October 13, 2015

Percent of Income You Should Save If You Start Saving For Retirement At Various Ages

The general rule of thumb I've seen quoted for how much you should save for retirement is usually around 10% or 15% depending on who you ask.   This kind of rule of thumb is based on some assumptions and one of those assumptions is how long you save.    I would expect that the number of years its assumed you work and save into retirement is probably around 30-40 years based on someone working most all of their adult life.   In other words the rule of thumb takes it for granted that you start working at some age like 25 years old and you save the 10-15% your entire working life until you retire around 65.    So it assumes you work 40 years and save 10-15% that whole time and then benefit from the growth of your retirement account over that same 40 year period.   Now this is fine for figuring general retirement plans.    But hey, we all know that a lot of people don't start saving the first day they start working.   Some people end up changing careers, etc and may have to play catch up with retirement savings at a later date.

If you start saving at varying ages then how much of your income should you save towards retirement?

He is the short answer :

age target %
22 10%
25 12%
30 15%
35 19%
40 24%
45 29%
50 37%
55 46%


So simply put if you start saving from $0 on the age in the left column then you ought to try and save the % of your income in the right column.    A 22 year old could target retirement savings of 10% but a 50 year old ought to save 37%.

I figured the table above based on the following assumptions.   a) your income will increase 3% a year, b) your investments will grow at 8% annually, c) you'll use the 4% withdrawal rate at retirement, d) you'll receive social security payments enough to replace 20% of your working income, e) you won't need to replace ~7% of your working income due to lack of social security/medicare taxes during retirement, f) you also wont' need to replace the % of income towards retirement savings

So working through an example.   Say you start your retirement savings at age 35.   If you save 19% of your income then that will grow over 30 years to be enough to replace about 53% of your working income.   Your working income less 7% for SS/medicare, less the 19% savings gives you about 74% of your income to live off during the working years.  If your social security replaces 20% of your working income then replacing 53% of your working income with your retirement savings will give you the same money post retirement that you lived off during working years.

_What you will do_
In the retirement savings text above, what percent of income should someone who starts saving at age 40 target?

_Given records_
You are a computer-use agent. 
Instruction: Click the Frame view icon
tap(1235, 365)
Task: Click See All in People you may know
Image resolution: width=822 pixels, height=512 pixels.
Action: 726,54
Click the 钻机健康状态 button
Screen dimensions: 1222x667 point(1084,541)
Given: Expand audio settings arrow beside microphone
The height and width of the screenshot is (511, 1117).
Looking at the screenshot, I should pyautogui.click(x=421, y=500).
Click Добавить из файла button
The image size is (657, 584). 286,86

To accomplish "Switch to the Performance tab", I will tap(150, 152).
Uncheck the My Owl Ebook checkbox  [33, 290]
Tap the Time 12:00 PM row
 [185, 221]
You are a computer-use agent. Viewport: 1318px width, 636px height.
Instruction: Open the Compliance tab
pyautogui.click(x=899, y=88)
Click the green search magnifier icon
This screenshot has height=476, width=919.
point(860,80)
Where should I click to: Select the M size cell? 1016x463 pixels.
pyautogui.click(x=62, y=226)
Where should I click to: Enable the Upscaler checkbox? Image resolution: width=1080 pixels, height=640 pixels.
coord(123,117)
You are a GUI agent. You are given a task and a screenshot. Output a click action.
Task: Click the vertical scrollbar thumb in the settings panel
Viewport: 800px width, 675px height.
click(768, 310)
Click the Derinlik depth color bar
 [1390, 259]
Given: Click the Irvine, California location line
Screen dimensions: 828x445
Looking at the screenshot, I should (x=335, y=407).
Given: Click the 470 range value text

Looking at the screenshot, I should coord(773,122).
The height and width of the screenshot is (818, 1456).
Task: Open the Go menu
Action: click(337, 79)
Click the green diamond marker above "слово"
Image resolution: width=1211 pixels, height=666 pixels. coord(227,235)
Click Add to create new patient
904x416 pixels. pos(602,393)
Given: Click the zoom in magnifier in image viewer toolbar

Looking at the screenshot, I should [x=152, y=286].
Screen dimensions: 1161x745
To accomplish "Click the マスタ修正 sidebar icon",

_Response below_
24%